Partindo da compreensão de que a evolução das forças produtivas enseja
sempre mais a exploração dos trabalhadores, Marx chega à conclusão nos seus
estudos sobre a maquinaria que a mesma se “destina a baratear a mercadoria e a
encurtar a parte da jornada de trabalho que o trabalhador precisa para si mesmo, a
fim de encompridar a outra parte da sua jornada de trabalho que ele dá de graça
para o capitalista” [3]. Em sua interpretação, a maquinaria da grande indústria está
associada à produção da mais-valia, particularmente da mais-valia relativa. Marx faz
uma distinção entre mais-valia absoluta e mais-valia relativa, a primeira é produzida
pelo prolongamento físico da jornada de trabalho e a segunda se faz pelo
barateamento da força de trabalho, abreviando-se a parte da jornada destinada à
produção. Isso se faz, sobretudo através do desenvolvimento da maquinaria.

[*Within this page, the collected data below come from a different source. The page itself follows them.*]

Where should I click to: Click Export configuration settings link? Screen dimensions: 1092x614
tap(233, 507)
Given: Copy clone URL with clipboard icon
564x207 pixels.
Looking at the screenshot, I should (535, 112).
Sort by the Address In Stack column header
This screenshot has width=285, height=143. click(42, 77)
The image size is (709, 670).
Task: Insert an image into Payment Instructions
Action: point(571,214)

Ainda mais. Marx revela que a maquinaria sofistica a divisão social do
trabalho tributária do período artesanal e da manufatura. E essa não é uma
mudança qualquer. A maquinaria assume um significado revolucionário nas forças
produtivas e o núcleo central dessa transformação reside no fato de que, por meio
da intervenção da técnica e da ciência no processo de trabalho tem-se a completa
expropriação do saber do trabalhador no processo produtivo.

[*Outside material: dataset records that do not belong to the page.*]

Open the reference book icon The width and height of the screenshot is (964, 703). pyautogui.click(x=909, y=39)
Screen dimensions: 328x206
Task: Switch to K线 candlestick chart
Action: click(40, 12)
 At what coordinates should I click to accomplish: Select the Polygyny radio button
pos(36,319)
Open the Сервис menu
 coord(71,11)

A maquinaria na opinião de Marx significa uma ruptura da base material e do
controle do trabalhador sobre o processo de trabalho. O trabalho que se realiza tem
a sua autonomia reduzida – considerando-se que já está prescrito. Na manufatura,
“a articulação do processo social de trabalho é puramente subjetiva, combinação de
trabalhadores parciais; no sistema de máquinas, a grande indústria tem um
organismo de produção inteiramente objetivo, que o operário já encontra pronto,
como condição de produção material”, destaca Marx [4]. Na expressão de Marx,
tem-se a subordinação do trabalhador à maquinaria que “confisca toda a livre
atividade corpórea e espiritual”.
Em que pese a possível e aparente demonização de Marx às máquinas-
ferramentas, é um equívoco considerar sua crítica descontextualizada do seu
método – o materialismo dialético. A partir desse método, percebe-se que o
desenvolvimento dos meios técnicos é condição necessária para o surgimento do
conceito de classe social. É o desenvolvimento das forças produtivas e o
amadurecimento do capitalismo que possibilitam a irrupção de um novo ator social
no cenário da sociedade industrial, como a propósito se lê nos Grundrisse: “Se a
sociedade, tal como é, não contivesse, ocultas, as condições materiais de produção
e circulação necessárias a uma sociedade sem classes, todas as tentativas de criá-
la seriam quixotescas” [5].
A breve digressão, valendo-se de Marx sobre o papel desempenhado pela
maquinaria no nascedouro da Revolução Industrial tem como objetivo destacar o
lugar transformador da Quarta Revolução Industrial. Estamos num processo similar
ao que Marx acompanhou. Assim como a Revolução Industrial deixou para trás o
mundo rural, a Revolução 4.0 em curso desorganizará radicalmente a sociedade que
conhecemos, particularmente no mundo do trabalho. Caminhamos celeremente para
o esgotamento da sociedade industrial/salarial. O que hoje é hegemônico será visto
amanhã apenas como vestígios.
Estudar, conhecer e interpretar o que é essa Revolução permitirá uma
intervenção ‘política’ mais adequada e correta. É isso que Marx nos ensina, é isso
que ele fez. Dissecou as entranhas e os mecanismos do nascedouro da Revolução
Industrial para indicar aos subordinados chaves de leitura que indicassem a
resistência e a luta por dignidade.

Notas:

1 - MARX, Karl. A Miséria da filosofia (1985). São Paulo, Coleção Bases:


Global Editora, p. 106.
2 - MARX, Karl; ENGELS, Friedrich (1988). Manifesto Comunista. São Paulo:
Boitempo, p. 43.
3- MARX, Karl. O Capital - vol. II, 3ª Ed (1985), São Paulo, Nova Cultura, p.
07.
4 - ________. O Capital - vol. II, 3ª Ed (1985), São Paulo, Nova Cultura, p. 17.
5 - ROSDOLSKI, Roman (2001). Gênese e estrutura de O capital de Karl
Marx. Rio de Janeiro: Contraponto, p. 353.